A pool attendant saved two tourists, thanks to the village’s new life preservers.
BY RODOLFO ROMAN
Special to The Miami Herald
A pool attendant at a Bal Harbour hotel rescued two tourists from the ocean using the village’s recently installed life preservers.
Dutch tourist Bart Van Kambam, 65, went out for a swim behind the Sea View Hotel, 9900 Collins Ave., on Nov. 13.
Van Kambam was caught in heavy currents. His wife saw him start to wave and yell for assistance. She turned to another tourist, Dennis Fosberg of Boston, who was already in the water. Fosberg tried to save Kambam, who was about 75 yards from the shore.
But Fosberg, 60, became exhausted fighting the current and called for help, too, said Bal Harbour Police Lt. Charles Merrill.
Sea View pool attendant Christian Gonzalez saw the men, grabbed two village life preservers and swam to the rescue.
“I had a nice shock, but we survived and we are happy with that,” Vam Kambam said in a phone interview. “This was a miracle that I survived this.”
At the Nov. 16 council meeting, council members and village police awarded Gonzalez, 23, with a plaque for his life-saving effort. His father Miguel Gonzalez also attended the meeting — as did the men the younger Gonzalez saved.

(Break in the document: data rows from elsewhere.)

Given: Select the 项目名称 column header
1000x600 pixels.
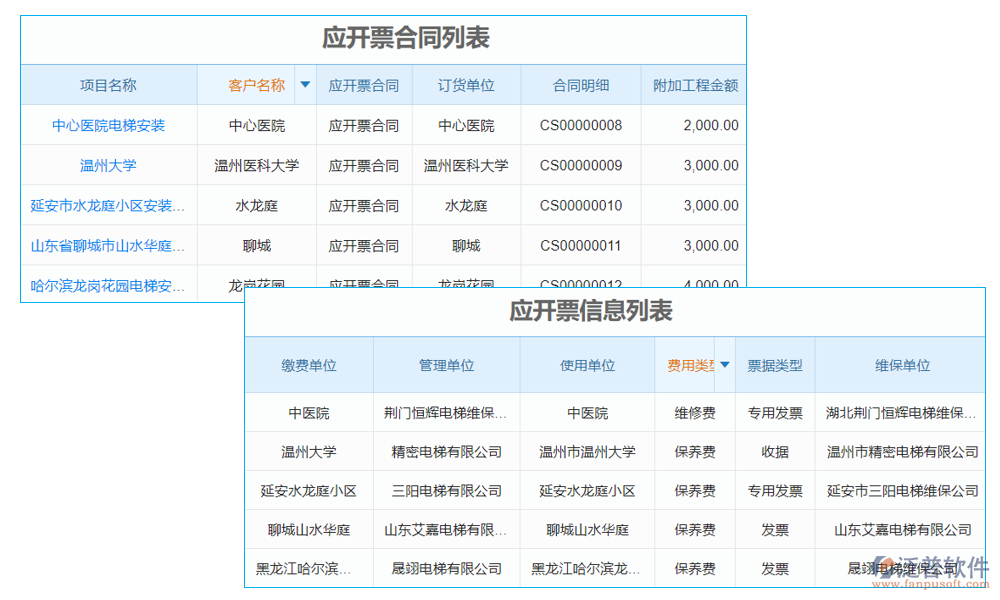Looking at the screenshot, I should point(107,86).
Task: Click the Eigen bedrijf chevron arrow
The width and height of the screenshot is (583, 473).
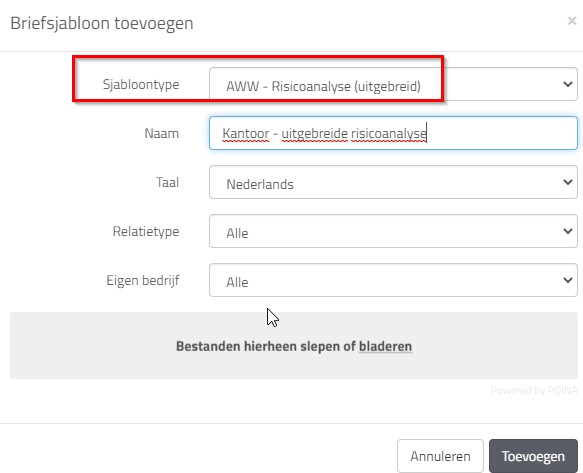Action: [567, 280]
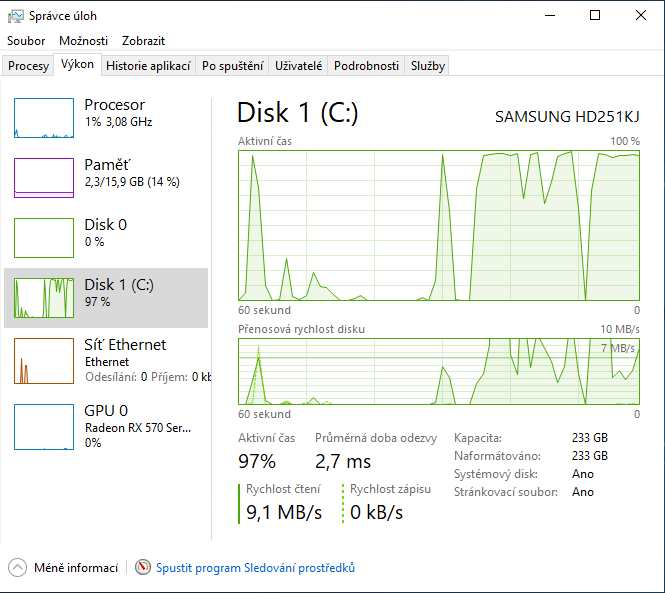
Task: Switch to the Historie aplikací tab
Action: (x=148, y=66)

After the meeting, the three men had dinner at the hotel, courtesy of the Sea View.
“The waves and currents were strong,” said Christian Gonzalez, a tae kwon do national champion in his native Puerto Rico. “All I thought was about saving their lives. I never thought of my life being at risk; I just needed to save them.”
Vam Kambam applauded Gonzalez’s strength.

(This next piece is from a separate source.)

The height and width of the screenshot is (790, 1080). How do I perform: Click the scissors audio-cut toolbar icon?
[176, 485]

“He is strong”’ he said. “Without conditioning, he wouldn’t have made it.”
Five months ago, the village installed 10 life preservers on poles along the nearly mile-long stretch of beach.

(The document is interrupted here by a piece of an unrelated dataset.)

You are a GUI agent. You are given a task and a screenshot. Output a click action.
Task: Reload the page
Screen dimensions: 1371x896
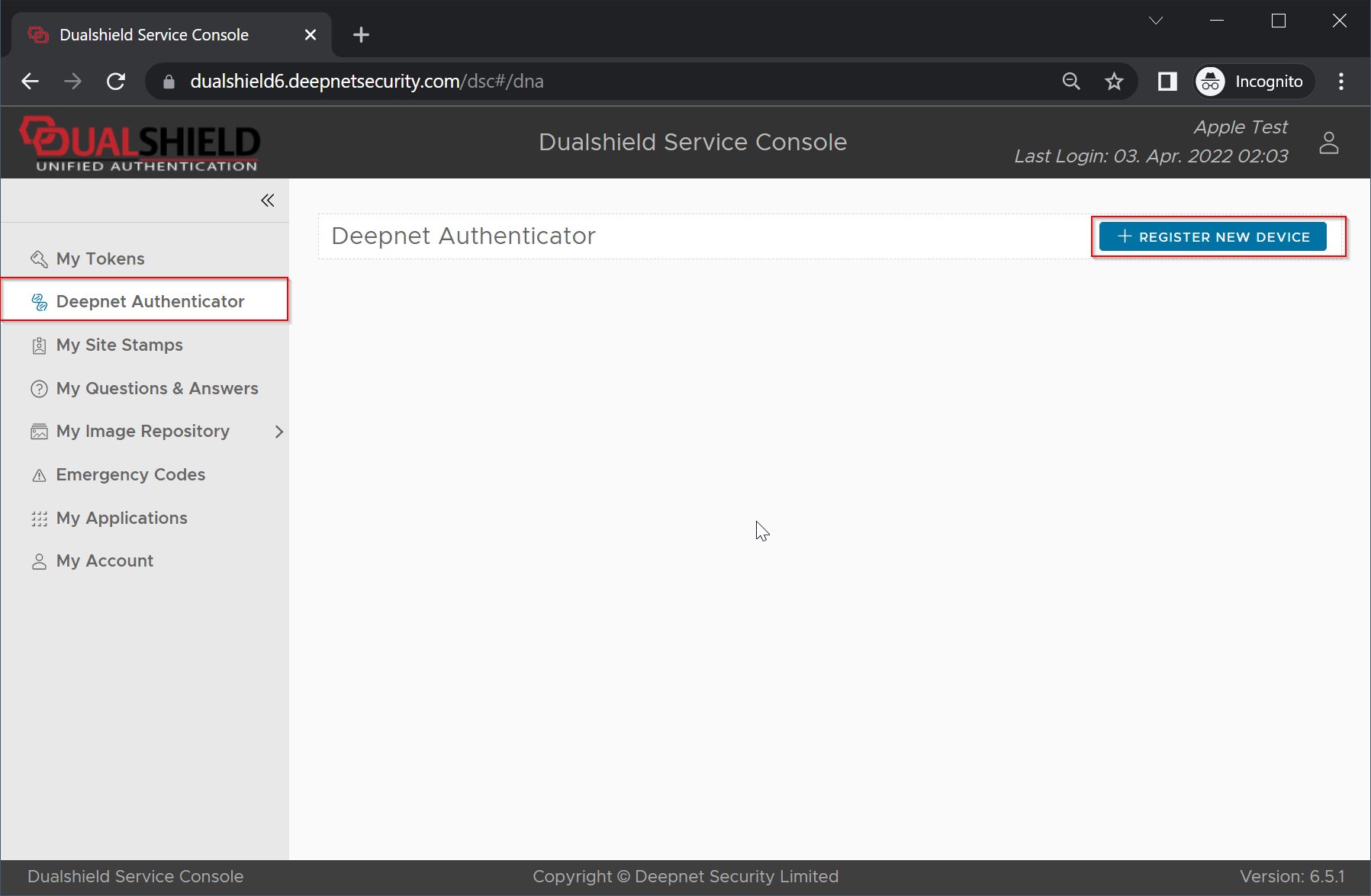click(116, 82)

The life rings are installed near the emergency “code blue” telephones as well as on walking paths leading to the beach.
This is the first time the life preservers have been used in an emergency, said Merrill who advised swimmers to be cautious of the water.
“The waters have been choppy this time of year, the rip currents are stronger on some days than others,” he said.
It was also the first time Gonzalez, a student at the Miami International University of Art and Design, has rescued anyone.
“All of my friends and family are proud of me,” he said.